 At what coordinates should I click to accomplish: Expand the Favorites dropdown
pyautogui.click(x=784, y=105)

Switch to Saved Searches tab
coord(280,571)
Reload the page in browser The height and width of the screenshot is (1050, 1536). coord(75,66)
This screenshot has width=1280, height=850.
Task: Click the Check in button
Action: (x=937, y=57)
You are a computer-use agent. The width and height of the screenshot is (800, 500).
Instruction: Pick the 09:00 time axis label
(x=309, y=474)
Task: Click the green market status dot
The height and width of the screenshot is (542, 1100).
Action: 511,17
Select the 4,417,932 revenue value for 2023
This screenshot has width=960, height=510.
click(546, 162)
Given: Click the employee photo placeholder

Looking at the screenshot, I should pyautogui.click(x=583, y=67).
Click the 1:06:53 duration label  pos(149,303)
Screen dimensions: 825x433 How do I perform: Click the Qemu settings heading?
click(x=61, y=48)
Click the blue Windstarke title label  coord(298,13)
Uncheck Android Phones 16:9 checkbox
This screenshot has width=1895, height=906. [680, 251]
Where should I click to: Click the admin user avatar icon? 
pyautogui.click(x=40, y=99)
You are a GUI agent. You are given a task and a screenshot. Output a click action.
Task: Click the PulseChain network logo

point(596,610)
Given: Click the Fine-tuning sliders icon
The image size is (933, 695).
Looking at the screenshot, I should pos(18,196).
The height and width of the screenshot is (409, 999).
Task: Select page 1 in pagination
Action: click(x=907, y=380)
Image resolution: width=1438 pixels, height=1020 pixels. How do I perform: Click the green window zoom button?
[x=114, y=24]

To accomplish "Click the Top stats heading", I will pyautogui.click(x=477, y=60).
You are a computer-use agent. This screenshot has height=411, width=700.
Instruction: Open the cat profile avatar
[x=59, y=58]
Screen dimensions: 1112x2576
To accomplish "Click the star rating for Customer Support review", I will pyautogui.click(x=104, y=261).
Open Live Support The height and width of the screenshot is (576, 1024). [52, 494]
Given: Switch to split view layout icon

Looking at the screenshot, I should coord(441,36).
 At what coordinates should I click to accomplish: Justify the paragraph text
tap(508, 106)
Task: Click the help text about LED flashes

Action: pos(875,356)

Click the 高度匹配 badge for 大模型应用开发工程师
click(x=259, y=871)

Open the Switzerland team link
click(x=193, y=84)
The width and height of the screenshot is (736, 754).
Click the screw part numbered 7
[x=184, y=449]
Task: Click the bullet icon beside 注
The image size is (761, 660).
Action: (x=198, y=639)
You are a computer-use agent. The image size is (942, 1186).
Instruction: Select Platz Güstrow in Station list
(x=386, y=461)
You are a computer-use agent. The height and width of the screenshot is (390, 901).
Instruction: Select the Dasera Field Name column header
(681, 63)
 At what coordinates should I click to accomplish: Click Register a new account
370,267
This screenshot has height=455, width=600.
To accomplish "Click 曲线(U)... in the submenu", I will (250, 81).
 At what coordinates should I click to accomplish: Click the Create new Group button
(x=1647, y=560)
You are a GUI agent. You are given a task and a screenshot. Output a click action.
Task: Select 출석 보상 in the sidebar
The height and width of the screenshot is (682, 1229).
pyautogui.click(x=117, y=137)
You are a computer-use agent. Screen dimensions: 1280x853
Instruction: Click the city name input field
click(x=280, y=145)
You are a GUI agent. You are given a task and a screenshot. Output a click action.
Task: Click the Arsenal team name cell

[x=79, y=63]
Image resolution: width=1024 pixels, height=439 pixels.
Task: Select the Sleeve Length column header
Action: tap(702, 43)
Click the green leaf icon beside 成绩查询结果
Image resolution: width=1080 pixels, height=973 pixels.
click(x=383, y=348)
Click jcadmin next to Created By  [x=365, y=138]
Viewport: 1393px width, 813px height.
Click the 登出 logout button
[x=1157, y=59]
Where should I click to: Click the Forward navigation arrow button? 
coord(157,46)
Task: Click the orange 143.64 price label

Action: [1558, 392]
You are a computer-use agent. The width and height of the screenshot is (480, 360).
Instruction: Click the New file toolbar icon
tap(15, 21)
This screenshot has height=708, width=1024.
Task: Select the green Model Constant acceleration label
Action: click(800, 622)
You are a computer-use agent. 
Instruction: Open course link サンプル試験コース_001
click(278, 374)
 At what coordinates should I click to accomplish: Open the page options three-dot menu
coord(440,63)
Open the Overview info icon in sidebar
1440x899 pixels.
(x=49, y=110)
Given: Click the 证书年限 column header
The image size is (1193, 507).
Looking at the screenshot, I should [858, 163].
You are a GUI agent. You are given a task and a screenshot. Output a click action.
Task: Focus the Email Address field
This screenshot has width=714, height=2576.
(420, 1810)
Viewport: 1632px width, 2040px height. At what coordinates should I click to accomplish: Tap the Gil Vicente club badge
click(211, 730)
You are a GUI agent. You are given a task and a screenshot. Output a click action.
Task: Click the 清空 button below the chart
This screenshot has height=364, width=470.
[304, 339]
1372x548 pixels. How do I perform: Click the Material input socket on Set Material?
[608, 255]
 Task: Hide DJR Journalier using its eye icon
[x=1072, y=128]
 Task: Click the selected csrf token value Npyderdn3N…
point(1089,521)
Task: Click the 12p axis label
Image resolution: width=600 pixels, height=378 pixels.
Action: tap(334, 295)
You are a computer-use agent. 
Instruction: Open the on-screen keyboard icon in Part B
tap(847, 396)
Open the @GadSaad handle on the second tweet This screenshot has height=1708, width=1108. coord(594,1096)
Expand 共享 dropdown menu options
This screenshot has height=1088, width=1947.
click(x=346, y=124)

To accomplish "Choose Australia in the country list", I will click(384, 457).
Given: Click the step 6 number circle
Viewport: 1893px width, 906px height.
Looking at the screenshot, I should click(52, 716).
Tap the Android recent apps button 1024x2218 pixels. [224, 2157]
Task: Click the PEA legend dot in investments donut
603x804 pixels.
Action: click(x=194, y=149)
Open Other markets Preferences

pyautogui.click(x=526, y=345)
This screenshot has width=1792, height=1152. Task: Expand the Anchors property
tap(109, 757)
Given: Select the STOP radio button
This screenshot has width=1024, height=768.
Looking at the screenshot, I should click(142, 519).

WHAT THE TASK REQUIRES: Retype all of the records above without a single alteration.

OUTPUT FOR THIS EXERCISE:
 At what coordinates should I click to accomplish: Expand the Favorites dropdown
pyautogui.click(x=784, y=105)

Switch to Saved Searches tab
coord(280,571)
Reload the page in browser The height and width of the screenshot is (1050, 1536). coord(75,66)
This screenshot has width=1280, height=850.
Task: Click the Check in button
Action: (x=937, y=57)
You are a computer-use agent. The width and height of the screenshot is (800, 500).
Instruction: Pick the 09:00 time axis label
(x=309, y=474)
Task: Click the green market status dot
The height and width of the screenshot is (542, 1100).
Action: 511,17
Select the 4,417,932 revenue value for 2023
This screenshot has width=960, height=510.
click(546, 162)
Given: Click the employee photo placeholder

Looking at the screenshot, I should pyautogui.click(x=583, y=67).
Click the 1:06:53 duration label  pos(149,303)
Screen dimensions: 825x433 How do I perform: Click the Qemu settings heading?
click(x=61, y=48)
Click the blue Windstarke title label  coord(298,13)
Uncheck Android Phones 16:9 checkbox
This screenshot has width=1895, height=906. [680, 251]
Where should I click to: Click the admin user avatar icon? 
pyautogui.click(x=40, y=99)
You are a GUI agent. You are given a task and a screenshot. Output a click action.
Task: Click the PulseChain network logo

point(596,610)
Given: Click the Fine-tuning sliders icon
The image size is (933, 695).
Looking at the screenshot, I should pos(18,196).
The height and width of the screenshot is (409, 999).
Task: Select page 1 in pagination
Action: click(x=907, y=380)
Image resolution: width=1438 pixels, height=1020 pixels. How do I perform: Click the green window zoom button?
[x=114, y=24]

To accomplish "Click the Top stats heading", I will pyautogui.click(x=477, y=60).
You are a computer-use agent. This screenshot has height=411, width=700.
Instruction: Open the cat profile avatar
[x=59, y=58]
Screen dimensions: 1112x2576
To accomplish "Click the star rating for Customer Support review", I will pyautogui.click(x=104, y=261).
Open Live Support The height and width of the screenshot is (576, 1024). [52, 494]
Given: Switch to split view layout icon

Looking at the screenshot, I should coord(441,36).
 At what coordinates should I click to accomplish: Justify the paragraph text
tap(508, 106)
Task: Click the help text about LED flashes

Action: pos(875,356)

Click the 高度匹配 badge for 大模型应用开发工程师
click(x=259, y=871)

Open the Switzerland team link
click(x=193, y=84)
The width and height of the screenshot is (736, 754).
Click the screw part numbered 7
[x=184, y=449]
Task: Click the bullet icon beside 注
The image size is (761, 660).
Action: (x=198, y=639)
You are a computer-use agent. The image size is (942, 1186).
Instruction: Select Platz Güstrow in Station list
(x=386, y=461)
You are a computer-use agent. The height and width of the screenshot is (390, 901).
Instruction: Select the Dasera Field Name column header
(681, 63)
 At what coordinates should I click to accomplish: Click Register a new account
370,267
This screenshot has height=455, width=600.
To accomplish "Click 曲线(U)... in the submenu", I will (250, 81).
 At what coordinates should I click to accomplish: Click the Create new Group button
(x=1647, y=560)
You are a GUI agent. You are given a task and a screenshot. Output a click action.
Task: Select 출석 보상 in the sidebar
The height and width of the screenshot is (682, 1229).
pyautogui.click(x=117, y=137)
You are a computer-use agent. Screen dimensions: 1280x853
Instruction: Click the city name input field
click(x=280, y=145)
You are a GUI agent. You are given a task and a screenshot. Output a click action.
Task: Click the Arsenal team name cell

[x=79, y=63]
Image resolution: width=1024 pixels, height=439 pixels.
Task: Select the Sleeve Length column header
Action: tap(702, 43)
Click the green leaf icon beside 成绩查询结果
Image resolution: width=1080 pixels, height=973 pixels.
click(x=383, y=348)
Click jcadmin next to Created By  [x=365, y=138]
Viewport: 1393px width, 813px height.
Click the 登出 logout button
[x=1157, y=59]
Where should I click to: Click the Forward navigation arrow button? 
coord(157,46)
Task: Click the orange 143.64 price label

Action: [1558, 392]
You are a computer-use agent. The width and height of the screenshot is (480, 360).
Instruction: Click the New file toolbar icon
tap(15, 21)
This screenshot has height=708, width=1024.
Task: Select the green Model Constant acceleration label
Action: click(800, 622)
You are a computer-use agent. 
Instruction: Open course link サンプル試験コース_001
click(278, 374)
 At what coordinates should I click to accomplish: Open the page options three-dot menu
coord(440,63)
Open the Overview info icon in sidebar
1440x899 pixels.
(x=49, y=110)
Given: Click the 证书年限 column header
The image size is (1193, 507).
Looking at the screenshot, I should [858, 163].
You are a GUI agent. You are given a task and a screenshot. Output a click action.
Task: Focus the Email Address field
This screenshot has width=714, height=2576.
(420, 1810)
Viewport: 1632px width, 2040px height. At what coordinates should I click to accomplish: Tap the Gil Vicente club badge
click(211, 730)
You are a GUI agent. You are given a task and a screenshot. Output a click action.
Task: Click the 清空 button below the chart
This screenshot has height=364, width=470.
[304, 339]
1372x548 pixels. How do I perform: Click the Material input socket on Set Material?
[608, 255]
 Task: Hide DJR Journalier using its eye icon
[x=1072, y=128]
 Task: Click the selected csrf token value Npyderdn3N…
point(1089,521)
Task: Click the 12p axis label
Image resolution: width=600 pixels, height=378 pixels.
Action: tap(334, 295)
You are a computer-use agent. 
Instruction: Open the on-screen keyboard icon in Part B
tap(847, 396)
Open the @GadSaad handle on the second tweet This screenshot has height=1708, width=1108. coord(594,1096)
Expand 共享 dropdown menu options
This screenshot has height=1088, width=1947.
click(x=346, y=124)

To accomplish "Choose Australia in the country list", I will click(384, 457).
Given: Click the step 6 number circle
Viewport: 1893px width, 906px height.
Looking at the screenshot, I should click(52, 716).
Tap the Android recent apps button 1024x2218 pixels. [224, 2157]
Task: Click the PEA legend dot in investments donut
603x804 pixels.
Action: click(x=194, y=149)
Open Other markets Preferences

pyautogui.click(x=526, y=345)
This screenshot has width=1792, height=1152. Task: Expand the Anchors property
tap(109, 757)
Given: Select the STOP radio button
This screenshot has width=1024, height=768.
Looking at the screenshot, I should click(142, 519).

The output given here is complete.